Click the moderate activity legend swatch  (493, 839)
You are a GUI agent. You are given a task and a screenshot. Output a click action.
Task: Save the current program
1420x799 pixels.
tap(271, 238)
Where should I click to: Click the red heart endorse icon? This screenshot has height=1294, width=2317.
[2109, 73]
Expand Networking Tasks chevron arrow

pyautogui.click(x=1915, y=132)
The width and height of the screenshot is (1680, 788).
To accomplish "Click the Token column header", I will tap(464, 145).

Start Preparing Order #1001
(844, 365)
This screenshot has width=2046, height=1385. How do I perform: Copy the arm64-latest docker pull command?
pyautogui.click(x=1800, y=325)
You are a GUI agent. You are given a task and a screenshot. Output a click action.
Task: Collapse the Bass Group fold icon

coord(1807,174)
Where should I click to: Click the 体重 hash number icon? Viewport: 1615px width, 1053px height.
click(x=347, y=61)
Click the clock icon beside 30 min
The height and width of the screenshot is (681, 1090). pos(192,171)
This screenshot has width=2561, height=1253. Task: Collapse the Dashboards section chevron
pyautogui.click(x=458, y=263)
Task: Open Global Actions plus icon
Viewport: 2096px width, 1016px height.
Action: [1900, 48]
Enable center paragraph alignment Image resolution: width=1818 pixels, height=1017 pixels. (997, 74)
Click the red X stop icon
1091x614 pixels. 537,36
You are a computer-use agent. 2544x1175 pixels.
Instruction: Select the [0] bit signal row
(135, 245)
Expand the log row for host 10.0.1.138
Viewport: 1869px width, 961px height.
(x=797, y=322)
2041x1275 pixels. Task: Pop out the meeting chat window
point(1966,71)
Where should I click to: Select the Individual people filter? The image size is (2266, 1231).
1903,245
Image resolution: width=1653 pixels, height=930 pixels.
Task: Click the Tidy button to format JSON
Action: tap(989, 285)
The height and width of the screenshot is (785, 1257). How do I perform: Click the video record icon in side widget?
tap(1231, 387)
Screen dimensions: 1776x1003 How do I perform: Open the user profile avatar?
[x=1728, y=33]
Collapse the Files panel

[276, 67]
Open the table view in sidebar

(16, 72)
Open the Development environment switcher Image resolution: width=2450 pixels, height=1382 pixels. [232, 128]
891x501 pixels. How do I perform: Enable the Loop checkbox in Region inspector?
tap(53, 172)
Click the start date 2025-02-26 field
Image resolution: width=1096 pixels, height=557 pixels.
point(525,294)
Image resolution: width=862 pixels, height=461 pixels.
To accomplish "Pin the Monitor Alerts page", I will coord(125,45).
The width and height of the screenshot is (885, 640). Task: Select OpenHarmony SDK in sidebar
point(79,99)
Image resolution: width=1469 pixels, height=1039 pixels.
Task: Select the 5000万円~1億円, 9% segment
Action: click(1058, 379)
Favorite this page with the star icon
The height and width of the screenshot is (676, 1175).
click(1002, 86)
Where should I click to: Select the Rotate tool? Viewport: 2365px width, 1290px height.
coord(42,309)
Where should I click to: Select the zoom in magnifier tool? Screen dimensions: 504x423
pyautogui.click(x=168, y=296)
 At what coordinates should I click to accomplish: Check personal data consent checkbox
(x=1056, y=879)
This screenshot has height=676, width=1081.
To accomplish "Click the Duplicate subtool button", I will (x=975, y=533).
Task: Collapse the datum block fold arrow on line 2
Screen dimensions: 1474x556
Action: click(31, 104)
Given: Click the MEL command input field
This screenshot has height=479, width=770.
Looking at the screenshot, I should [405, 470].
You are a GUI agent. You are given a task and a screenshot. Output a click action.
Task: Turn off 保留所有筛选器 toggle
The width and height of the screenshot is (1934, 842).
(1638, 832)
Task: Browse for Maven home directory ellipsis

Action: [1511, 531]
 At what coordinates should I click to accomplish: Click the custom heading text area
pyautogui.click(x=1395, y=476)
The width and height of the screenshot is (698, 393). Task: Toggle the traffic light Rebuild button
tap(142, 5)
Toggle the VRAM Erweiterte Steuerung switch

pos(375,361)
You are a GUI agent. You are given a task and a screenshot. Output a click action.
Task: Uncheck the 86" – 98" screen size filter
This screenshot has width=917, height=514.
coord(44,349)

++++++++++

TASK INSTRUCTIONS
From the records above, print only the lines between the one holding "Where should I click to: Select the Rotate" and the one holding "Task: Collapse the datum", inclusive, exactly as they stand.

ANSWER BELOW
Where should I click to: Select the Rotate tool? Viewport: 2365px width, 1290px height.
coord(42,309)
Where should I click to: Select the zoom in magnifier tool? Screen dimensions: 504x423
pyautogui.click(x=168, y=296)
 At what coordinates should I click to accomplish: Check personal data consent checkbox
(x=1056, y=879)
This screenshot has height=676, width=1081.
To accomplish "Click the Duplicate subtool button", I will (x=975, y=533).
Task: Collapse the datum block fold arrow on line 2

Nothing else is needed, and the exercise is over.